Reading Bruce Nelson’s deeply evocative column, I am sure those of us of a certain age were awash with nostalgia, especially those who grew up in a small town. Though my childhood was spent in New Jersey, I wonder if my memories of small-town life gently prodded me to spend my later years in Easton.
As the product of a conservative, and by most standards tiny girls’ school—35 or so in my class, I remember wanting to rebel and cross the Maginot line over to our brother school where gangly, hands-in-pockets, MGB driving boys might share flasks with us and whisper what are now unacceptable comments about our appearance.
Every morning, we lined up for chapel and were inspected to make sure we were in correct uniform, no dangling earrings, messy hair or excessive lipstick. If Miss Hanson disapproved, we were marked late and sent to the back of the line to “fix ourselves.” I spent many mornings fixing.

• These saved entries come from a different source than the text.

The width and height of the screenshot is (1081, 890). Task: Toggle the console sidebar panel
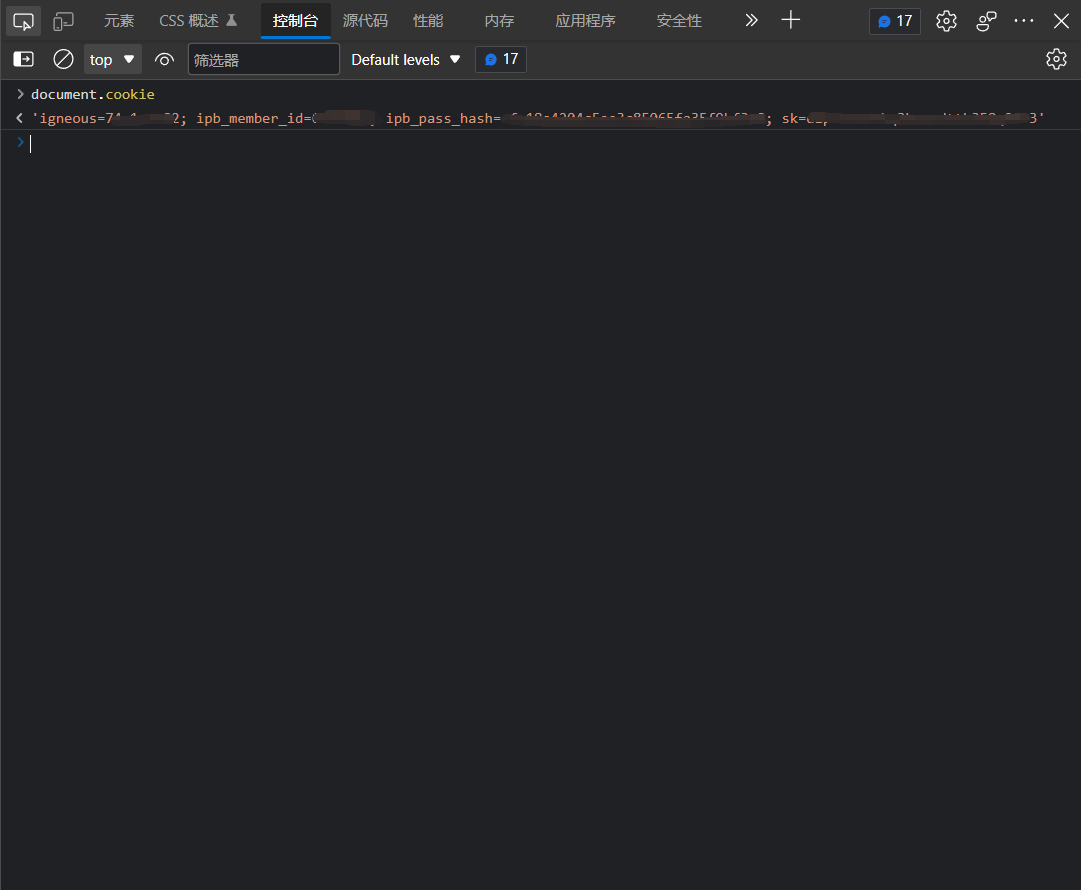pyautogui.click(x=23, y=59)
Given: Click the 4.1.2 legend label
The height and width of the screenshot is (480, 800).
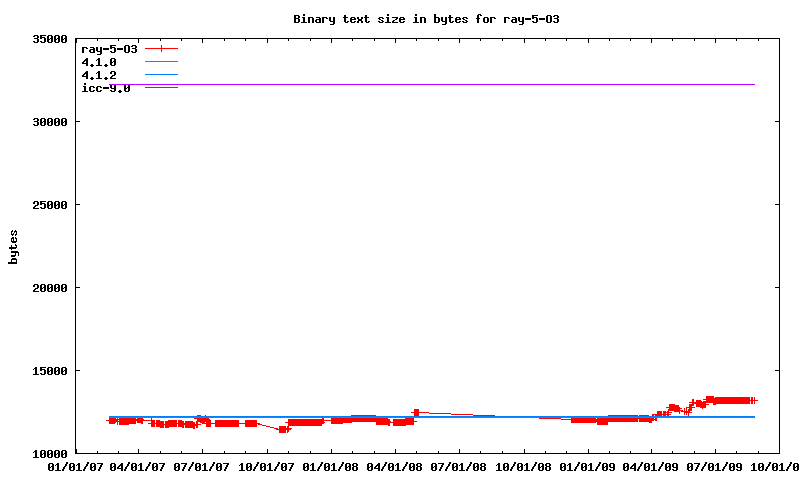Looking at the screenshot, I should point(99,75).
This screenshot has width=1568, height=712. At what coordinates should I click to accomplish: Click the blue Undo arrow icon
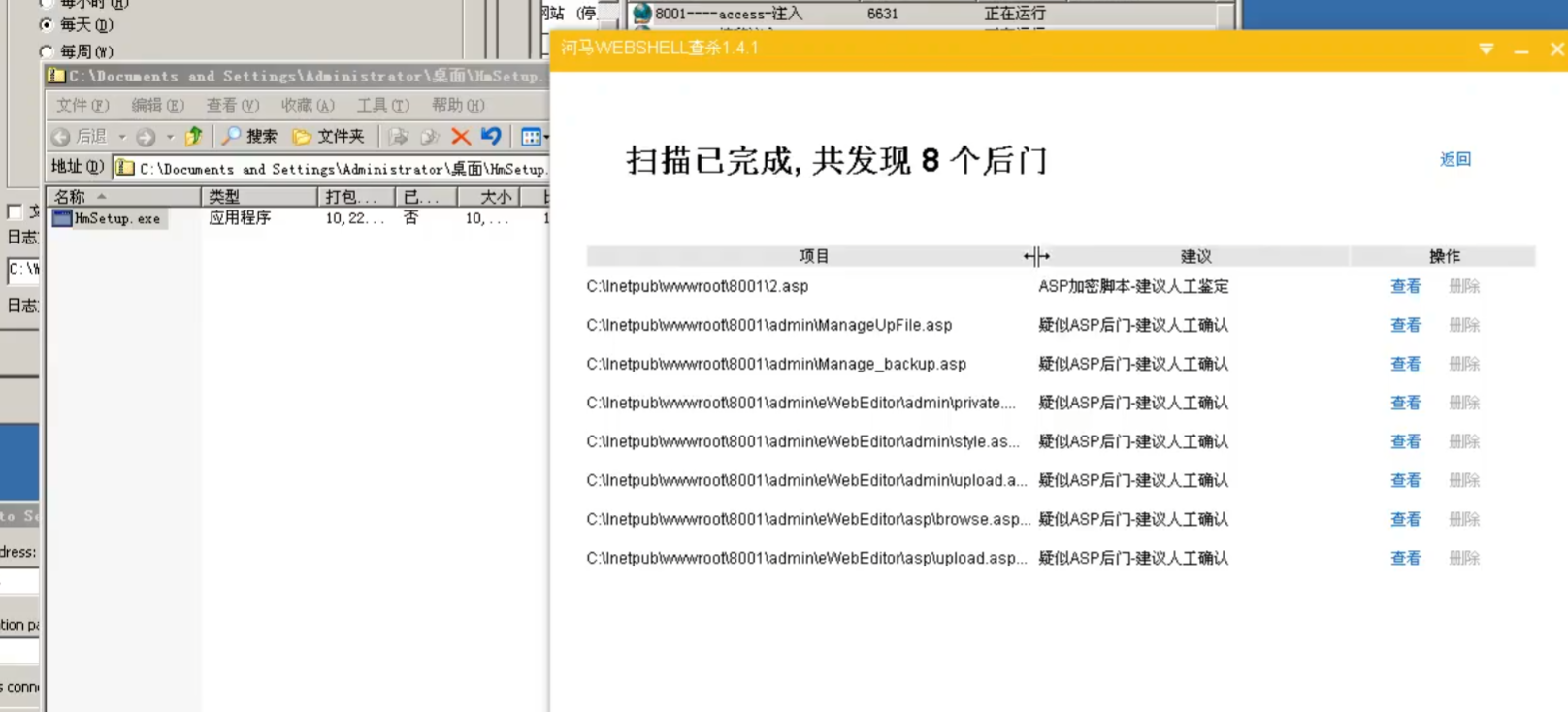[492, 137]
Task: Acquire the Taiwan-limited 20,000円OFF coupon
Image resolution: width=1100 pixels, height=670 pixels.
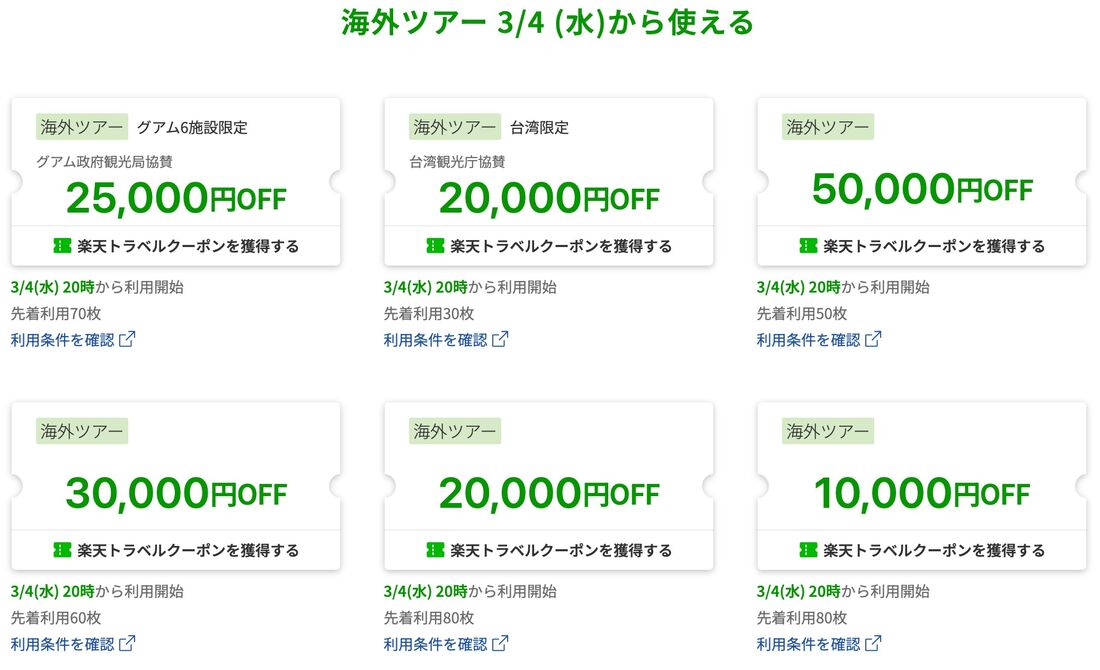Action: (548, 245)
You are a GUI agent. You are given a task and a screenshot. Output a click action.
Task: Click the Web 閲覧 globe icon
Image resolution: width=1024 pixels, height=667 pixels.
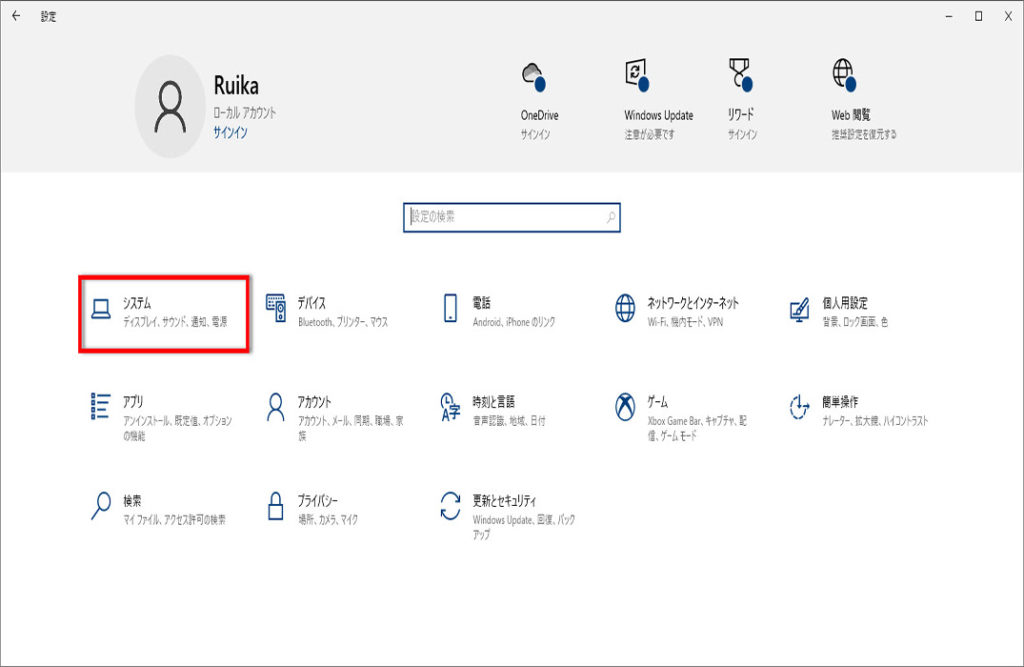pyautogui.click(x=843, y=76)
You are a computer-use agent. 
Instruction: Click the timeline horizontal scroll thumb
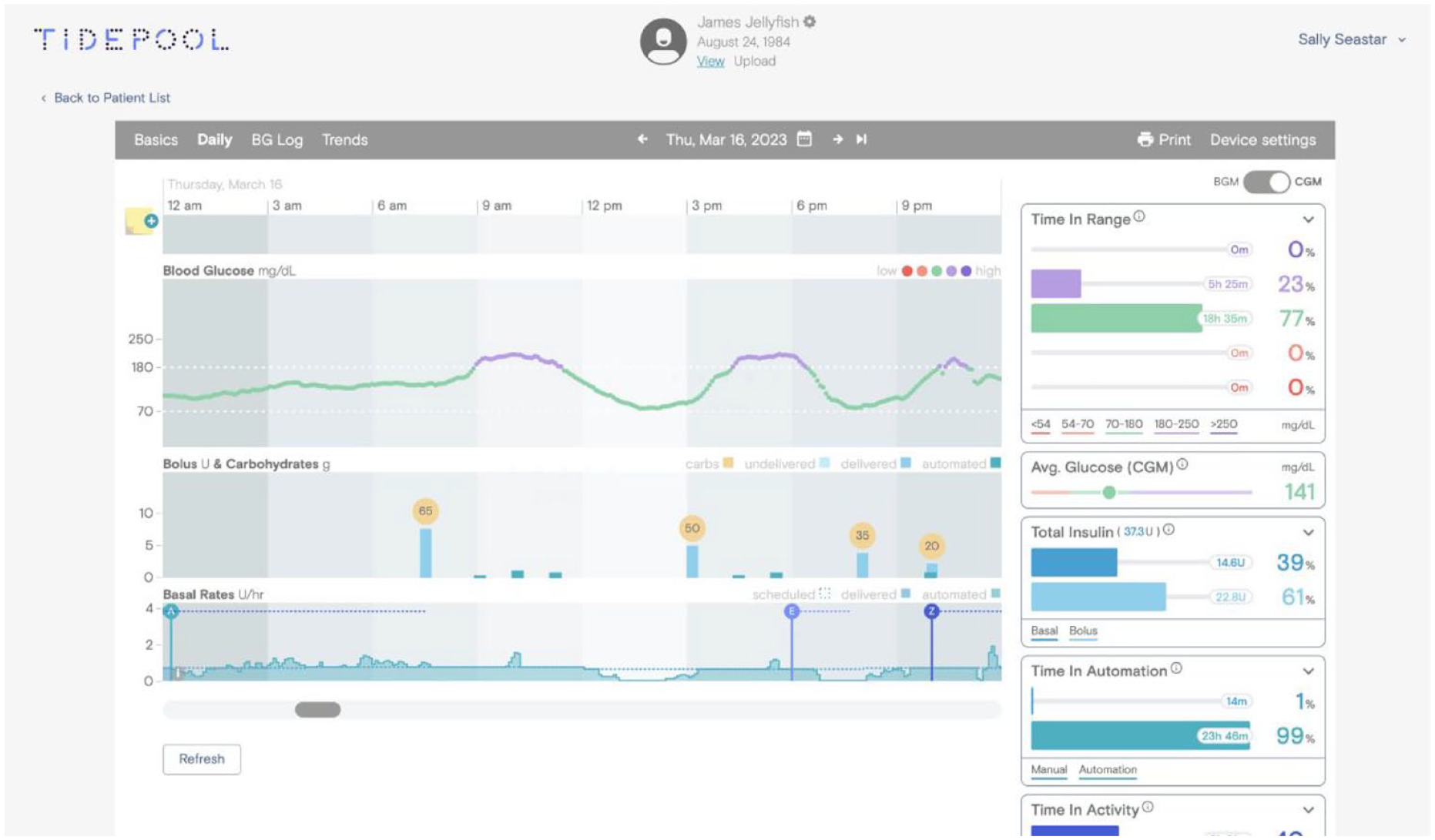[318, 710]
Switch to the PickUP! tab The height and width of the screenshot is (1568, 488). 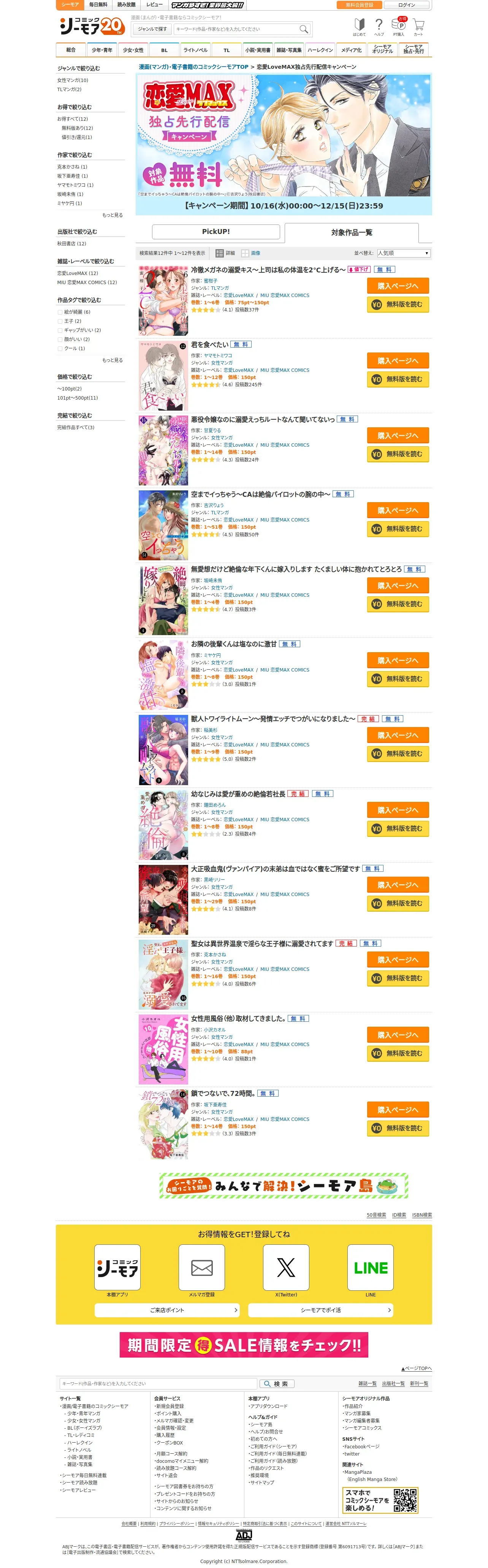click(x=215, y=231)
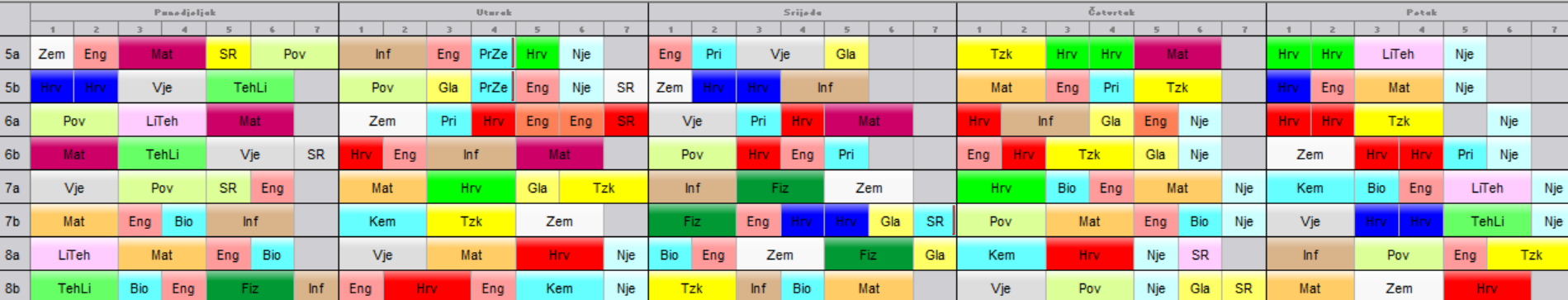
Task: Select the magenta Mat card in 6b Ponedjeljak
Action: [74, 155]
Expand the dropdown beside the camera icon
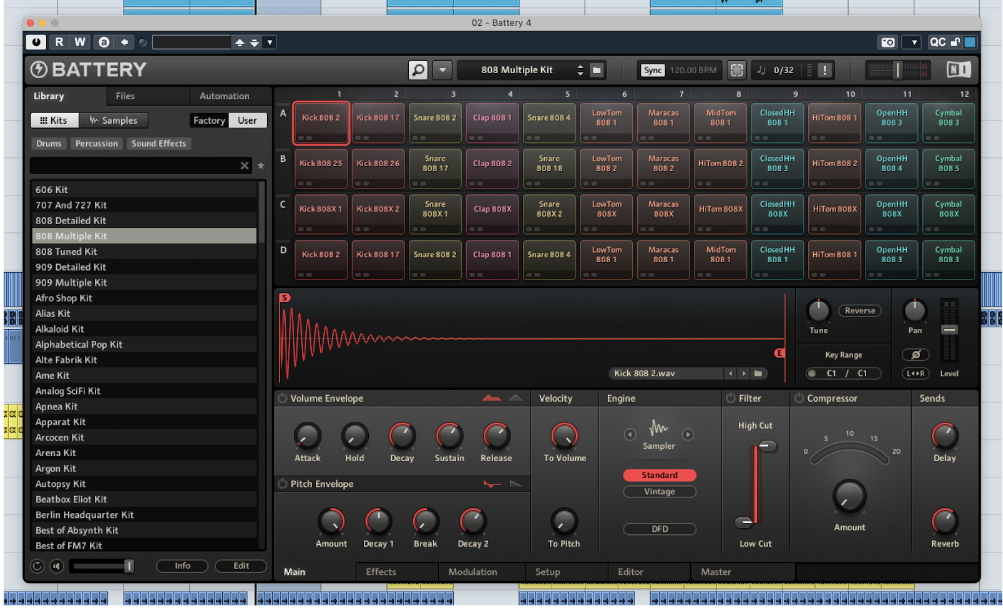This screenshot has height=612, width=1003. coord(911,42)
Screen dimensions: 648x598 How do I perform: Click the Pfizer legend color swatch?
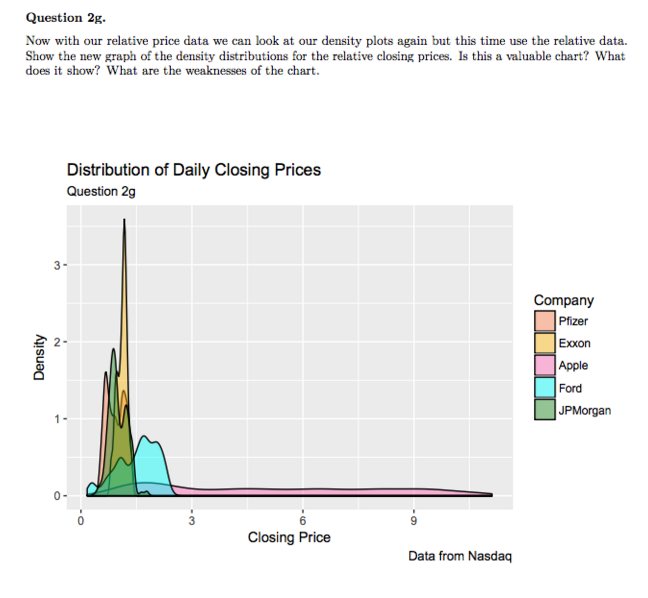tap(544, 321)
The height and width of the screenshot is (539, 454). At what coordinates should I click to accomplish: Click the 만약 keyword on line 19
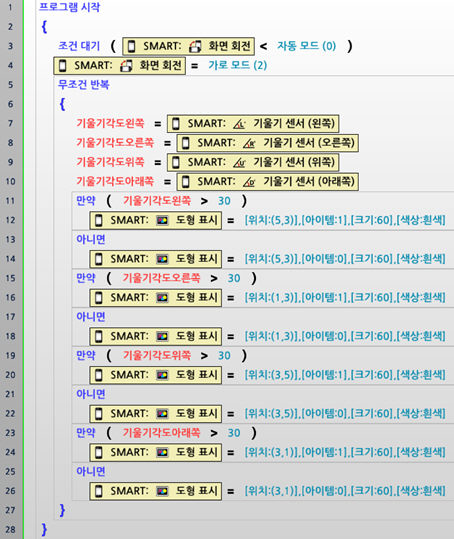(x=86, y=355)
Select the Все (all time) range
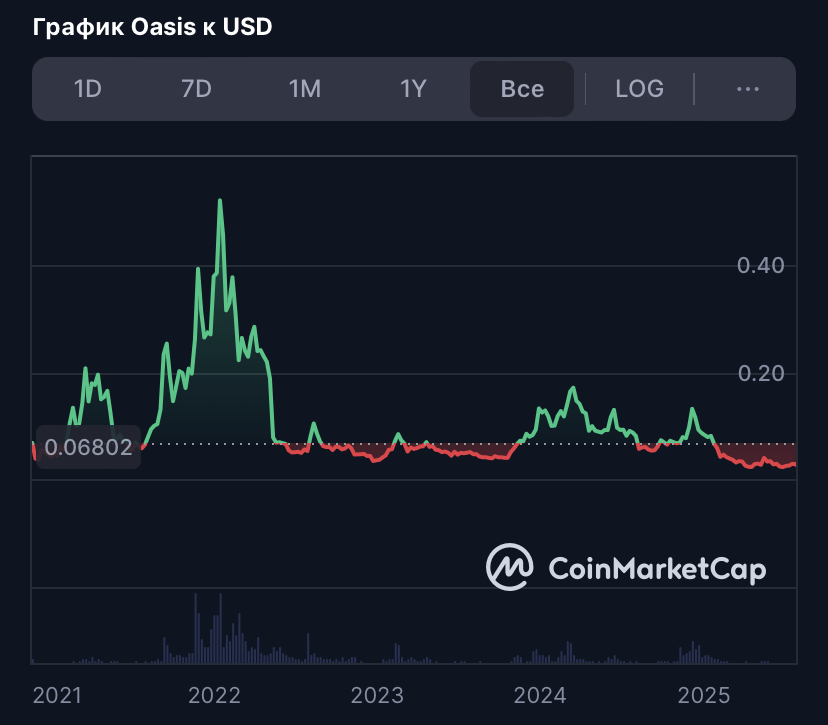 (522, 89)
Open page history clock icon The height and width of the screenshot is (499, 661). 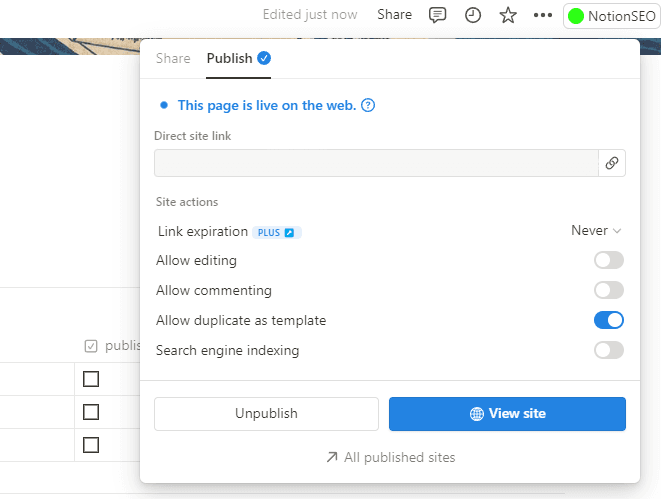pyautogui.click(x=472, y=15)
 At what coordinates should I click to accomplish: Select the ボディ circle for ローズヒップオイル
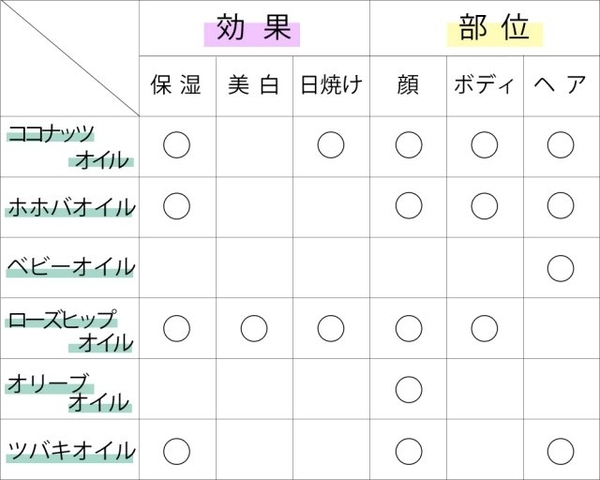click(x=485, y=327)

The summer before my high school freshman year, I flew to Paris on TWA as part of a student exchange program. I wore a skirted suit, low heel pumps and white gloves. In those days, we wore clothing that showed our respect and gratitude for the privilege of flying and appropriately represented our country when we landed.
Our graduation in 1965 was held at the First Presbyterian Church. We wore matching white linen dresses and carried a daisy chain up the center aisle to receive our diplomas. Outside we hugged and cried and vowed to stay close wherever the fates took us. And some of us did.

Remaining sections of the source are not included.